Cell membranes constitute the first barrier for the drugs on their way to the cell. Therefore, their penetration determines the effectivity of the treatment and is defined by the drug-lipid interactions. A systematic, comprehensive study to assess the impact of different aspects influencing the effective penetration of model lipid membranes by the drugs including lipophilicity, charge, ability to form dimers as well as stearic hindrance was performed. Four anthracyclines differing in the structure and with lipophilicity increasing in the following order: doxorubicin (DOx) < pirarubicin (THP) < daunorubicin (DNR) < idarubicin (IDA) were chosen to assess their impact on 1,2-dimyristoyl-sn-glycero-3-phospho-L-serine (DMPS) monolayers mimicking cancer cell membranes.

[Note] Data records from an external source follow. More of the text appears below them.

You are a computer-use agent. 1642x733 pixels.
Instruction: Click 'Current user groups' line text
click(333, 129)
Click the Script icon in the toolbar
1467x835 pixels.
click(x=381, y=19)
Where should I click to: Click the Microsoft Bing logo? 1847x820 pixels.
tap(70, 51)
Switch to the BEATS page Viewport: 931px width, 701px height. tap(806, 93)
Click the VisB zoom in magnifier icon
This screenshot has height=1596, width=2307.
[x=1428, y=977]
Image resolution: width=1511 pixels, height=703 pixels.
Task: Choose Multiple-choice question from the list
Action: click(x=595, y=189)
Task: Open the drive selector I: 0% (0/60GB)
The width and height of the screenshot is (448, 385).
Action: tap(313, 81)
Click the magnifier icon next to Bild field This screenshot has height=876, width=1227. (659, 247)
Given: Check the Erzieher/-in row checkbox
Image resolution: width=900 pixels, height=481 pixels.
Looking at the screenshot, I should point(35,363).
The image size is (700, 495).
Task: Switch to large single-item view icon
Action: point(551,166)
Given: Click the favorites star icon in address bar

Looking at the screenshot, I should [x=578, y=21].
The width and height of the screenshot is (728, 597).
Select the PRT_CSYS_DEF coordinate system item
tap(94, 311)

The investigation performed at the air–water interface involved the application of multiple surface-sensitive techniques to assess the drug interactions with both polar heads of the phospholipid and the penetration of the acyl chain region. The obtained results allowed us to state that although electrostatic interactions and lipophilicity of the drug are one of the key factors, the ability to form dimers as well as stearic hinderance may strongly prevent from the effective penetration of the phospholipid monolayers even for drugs with higher lipophilicity and therefore have to be also taken into account in the development of new therapeutic agents.